Reproduce the following items line for line, omitting the pictures.

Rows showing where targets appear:

■ ■ ■ ■

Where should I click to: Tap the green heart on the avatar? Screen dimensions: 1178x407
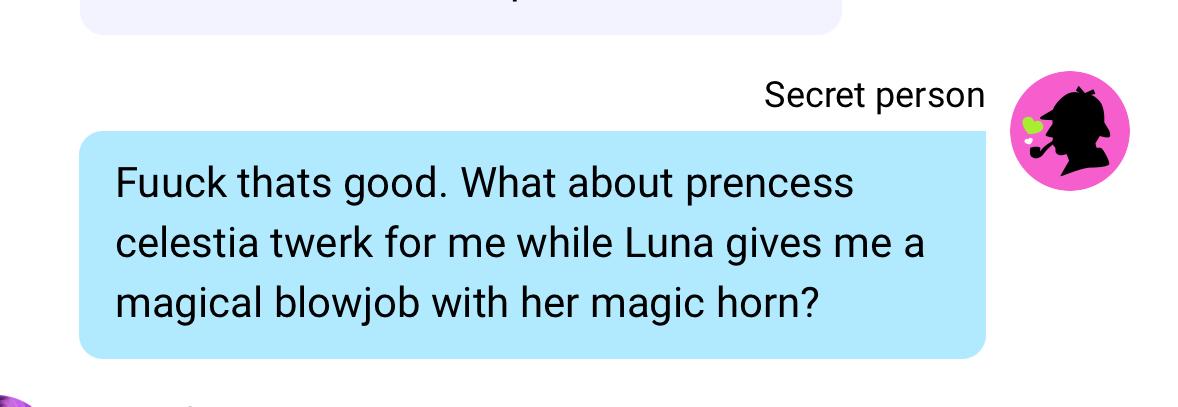click(x=1033, y=125)
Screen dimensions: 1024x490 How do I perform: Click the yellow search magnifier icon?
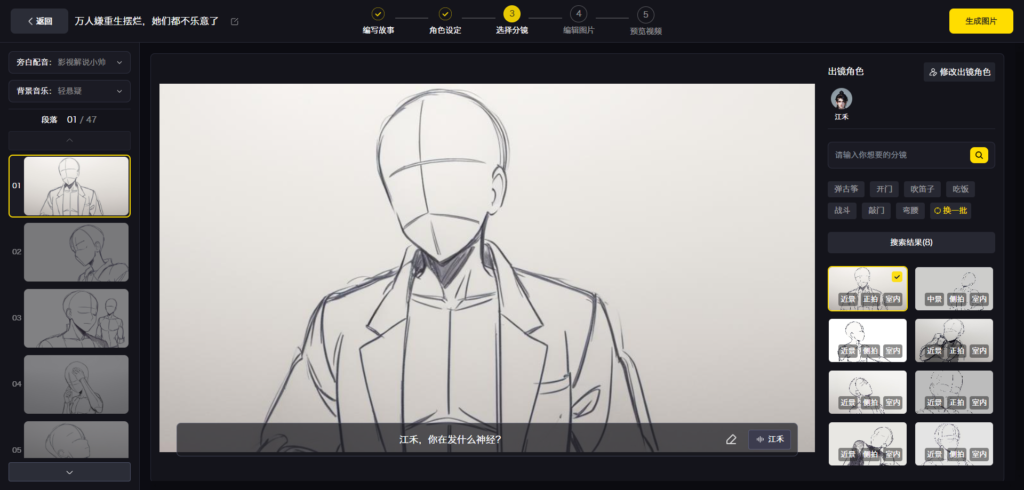[x=979, y=155]
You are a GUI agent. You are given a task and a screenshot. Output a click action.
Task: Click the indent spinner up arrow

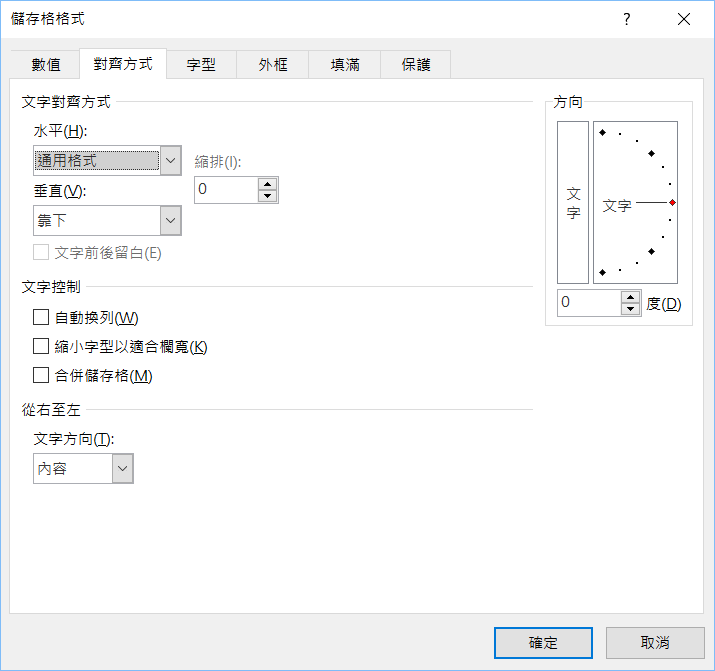pyautogui.click(x=267, y=183)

■ ■ ■ ■

**Correct result**:
Where should I click to: Tap the green heart on the avatar? Screen dimensions: 1178x407
click(x=1033, y=125)
Screen dimensions: 1024x490 How do I perform: Click the yellow search magnifier icon?
[x=979, y=155]
You are a GUI agent. You are given a task and a screenshot. Output a click action.
Task: Click the indent spinner up arrow

pyautogui.click(x=267, y=183)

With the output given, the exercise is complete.